Notice — no curly braces { } when importing a default export. And you can name it anything you want on the importing side:

import logger from './logger.js';      // works
import printMessage from './logger.js'; // also works
import log from './logger.js';         // also works

All three are importing the same default export — just giving it a different local name.


Named vs Default — Quick Comparison

Named Export Default Export ──────────────────────────────────────────────── export const add = ... export default add import { add } from ... import add from ... Curly braces required No curly braces File can have many File can only have ONE Name must match on import Name can be anything Best for: utility files Best for: main class/function


A Real Project Structure

Here's what a small project looks like once you start using modules properly:

C:\project> tree
│
├── app.js          ← entry point, pulls everything together
├── math.js         ← exports: add, subtract, multiply
├── logger.js       ← exports default: log
├── userService.js  ← exports: getUser, createUser
└── config.js       ← exports: API_URL, MAX_RETRIES
C:\project> cat app.js

import { add, multiply } from './math.js';
import log from './logger.js';
import { getUser } from './userService.js';
import { API_URL } from './config.js';

log('App started');
log(`API: ${API_URL}`);
log(`2 + 3 = ${add(2, 3)}`);
C:\project> node app.js
[LOG]: App started
[LOG]: API: https://api.example.com
[LOG]: 2 + 3 = 5

Each file has one job. app.js is just the conductor — it doesn't do math or logging itself, it just connects the pieces.


Benefits of Modular Code

Find things instantly

When a bug happens in payment logic, you open payment.js. Not a 1,400-line file. You know exactly where to look.

C:\project> node app.js
Error in payment processing

# With modules — you know exactly where to look:
C:\project> code payment.js   ← open just this file

Reuse across projects

Built a solid date formatting utility? Export it. Drop the file into your next project and import it. No rewriting.

# Project A
C:\projectA> import { formatDate } from './utils/date.js';

# Project B — same file, just copied over
C:\projectB> import { formatDate } from './utils/date.js';

Team-friendly

Two developers can work on userService.js and paymentService.js at the same time without touching each other's code.

# Developer 1
C:\project> git diff userService.js    ← changed only this

# Developer 2
C:\project> git diff paymentService.js ← changed only this

# No conflict. No stepping on each other.

Easy to test

Small, focused files are easy to test in isolation. You test math.js by itself — you don't need the whole app running.

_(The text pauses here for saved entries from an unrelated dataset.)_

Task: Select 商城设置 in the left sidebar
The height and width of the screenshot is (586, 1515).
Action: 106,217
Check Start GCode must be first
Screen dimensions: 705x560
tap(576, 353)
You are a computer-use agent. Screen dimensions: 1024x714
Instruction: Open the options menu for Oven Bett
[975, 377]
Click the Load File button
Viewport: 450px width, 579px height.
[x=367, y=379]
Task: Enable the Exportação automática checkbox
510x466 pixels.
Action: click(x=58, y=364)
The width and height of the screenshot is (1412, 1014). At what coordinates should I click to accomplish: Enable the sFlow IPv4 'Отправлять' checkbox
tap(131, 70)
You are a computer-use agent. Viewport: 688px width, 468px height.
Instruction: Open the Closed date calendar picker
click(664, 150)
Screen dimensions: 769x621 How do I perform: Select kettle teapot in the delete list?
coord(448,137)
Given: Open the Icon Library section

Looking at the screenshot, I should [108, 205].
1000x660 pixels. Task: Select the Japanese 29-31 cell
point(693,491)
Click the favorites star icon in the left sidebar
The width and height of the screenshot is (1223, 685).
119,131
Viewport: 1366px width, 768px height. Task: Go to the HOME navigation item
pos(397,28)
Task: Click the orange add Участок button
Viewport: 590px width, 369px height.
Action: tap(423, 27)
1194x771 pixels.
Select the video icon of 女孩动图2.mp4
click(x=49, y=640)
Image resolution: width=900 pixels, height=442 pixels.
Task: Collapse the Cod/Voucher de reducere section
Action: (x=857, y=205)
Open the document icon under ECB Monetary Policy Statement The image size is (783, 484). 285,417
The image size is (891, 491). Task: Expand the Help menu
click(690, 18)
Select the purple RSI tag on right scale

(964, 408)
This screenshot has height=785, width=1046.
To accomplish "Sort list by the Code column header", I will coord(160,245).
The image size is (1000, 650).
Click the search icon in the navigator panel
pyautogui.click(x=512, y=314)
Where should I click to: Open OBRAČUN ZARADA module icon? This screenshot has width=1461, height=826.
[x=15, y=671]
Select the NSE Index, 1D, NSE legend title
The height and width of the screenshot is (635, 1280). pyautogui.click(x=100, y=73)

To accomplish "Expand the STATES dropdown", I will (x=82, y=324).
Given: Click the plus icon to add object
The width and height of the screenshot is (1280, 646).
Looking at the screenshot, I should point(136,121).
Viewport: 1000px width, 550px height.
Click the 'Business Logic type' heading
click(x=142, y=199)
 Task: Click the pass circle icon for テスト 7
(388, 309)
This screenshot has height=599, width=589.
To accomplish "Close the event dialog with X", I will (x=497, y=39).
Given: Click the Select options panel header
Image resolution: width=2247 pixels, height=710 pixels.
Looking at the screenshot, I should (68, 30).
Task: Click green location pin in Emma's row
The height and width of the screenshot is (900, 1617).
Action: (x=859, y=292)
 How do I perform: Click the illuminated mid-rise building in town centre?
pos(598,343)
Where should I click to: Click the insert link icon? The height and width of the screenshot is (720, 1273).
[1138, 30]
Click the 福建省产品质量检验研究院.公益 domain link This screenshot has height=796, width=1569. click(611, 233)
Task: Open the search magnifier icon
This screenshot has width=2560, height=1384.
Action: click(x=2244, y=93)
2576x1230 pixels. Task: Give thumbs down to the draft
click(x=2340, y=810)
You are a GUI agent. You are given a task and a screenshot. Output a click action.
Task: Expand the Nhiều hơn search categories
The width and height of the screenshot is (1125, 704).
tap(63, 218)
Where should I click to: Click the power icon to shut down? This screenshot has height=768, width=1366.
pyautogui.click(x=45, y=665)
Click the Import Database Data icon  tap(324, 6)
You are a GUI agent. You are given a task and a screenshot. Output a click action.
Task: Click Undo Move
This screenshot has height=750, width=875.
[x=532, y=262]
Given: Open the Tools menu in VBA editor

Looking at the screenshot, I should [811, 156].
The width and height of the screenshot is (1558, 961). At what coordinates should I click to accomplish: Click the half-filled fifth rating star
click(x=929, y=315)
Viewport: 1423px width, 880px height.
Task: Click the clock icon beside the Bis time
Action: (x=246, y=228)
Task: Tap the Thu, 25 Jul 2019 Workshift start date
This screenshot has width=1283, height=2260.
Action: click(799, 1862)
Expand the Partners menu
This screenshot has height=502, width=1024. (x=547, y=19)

C:\project> node test-math.js
add(2, 3) → 5 ✓
subtract(10, 4) → 6 ✓
multiply(3, 3) → 9 ✓
All tests passed.

The Big Picture

Before Modules After Modules ────────────────────────────────────────────────── One giant app.js Many small focused files Everything mixed together Each file has one job Hard to find anything Open the right file instantly Can't reuse code easily Import what you need, anywhere Team edits clash constantly Everyone works in their own file

Modules don't make your code run faster. They make your code manageable — especially as it grows. Start splitting files early, name them clearly, and export only what other files actually need.

Once you get used to thinking in modules, writing one big file starts to feel wrong — because it is.